Irmã Clodagh desde o início demonstra insegurança quanto ao caminho que tomou. A ida ao local no cargo de chefe da nova Ordem é como uma prova para testar a integridade e força de sua fé. Irmã Rute já é citada desde Calcutá como alguém vacilante quanto ao caminho tomado. Ela não abandona a Ordem de uma maneira racionalizada. O que o leva a abandonar tudo, mais do que uma atitude pensada ou coragem é a loucura da qual cai vítima. Loucura causada pelo conflito que se estabelece entre a carne e o espírito entre todas elas e da qual ela não possui o resguardo necessário para sair equilibrada do combate. As imagens que nos chegam a tornam um avatar de irmã Clodagh. Ela sucumbe, devorada que foi pelos desejos e pela paixão. Os olhos esbanjam uma sensualidade que atinge a quem assiste. Irmã Philippa também não escapa incólume de sua estada em tal lugar. Ela que possui um carinho pelo pomar e horta, tudo transforma em um jardim onde vigorará um mosaico de flores. Irmãs Honey e Briony também carregam no semblante o embate de quem não quer cair sob o peso do local que as instiga a outros caminhos.
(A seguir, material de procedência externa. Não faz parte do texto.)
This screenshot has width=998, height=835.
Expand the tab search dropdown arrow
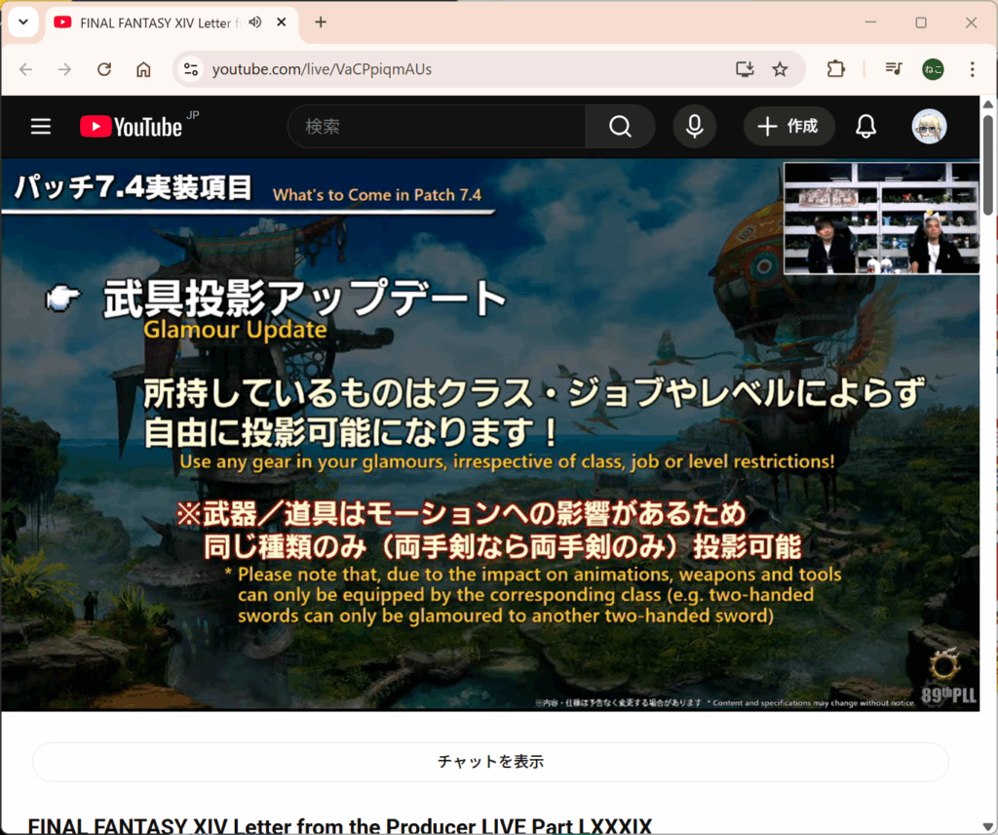coord(21,22)
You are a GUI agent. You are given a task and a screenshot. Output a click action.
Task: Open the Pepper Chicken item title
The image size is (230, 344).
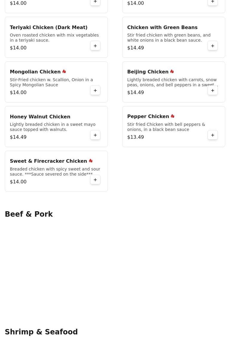pyautogui.click(x=148, y=116)
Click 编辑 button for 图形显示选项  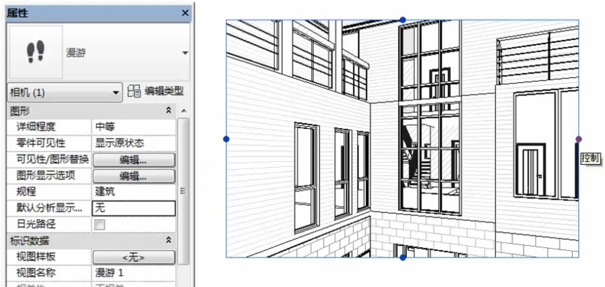[133, 176]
Logicamente que o local não é apenas um lugar de confluência de todas as forças passionais, lugar de eclosão de todas as paixões escondidas sobre o hábito. É também um local de encontro entre o grandiloqüente e o irrisório. O Sr. Dean, um colono inglês, que é o centro das atenções de todos os desejos femininos e de todas as loucuras. Se por um lado ele fere com seus prognósticos de fracasso causando má impressão e também uma pessoa com olhar arguto. Contudo o que permanece dele é a imagem de um homem grande, mas ridículo ao depositar seu cinismo e seu desajeitado corpo sobre um pequeno pônei. Um ser coberto que se esconde também naquela região. Um escravo de um passado ignoto.

Um filme que possui uma qualidade técnica invejável para a época e que ousa ao não encantar somente por isso, mas também por preferir a sutileza e a dubiedade na condução de sua trama. Não é por acaso que até hoje é referência na história da sétima arte.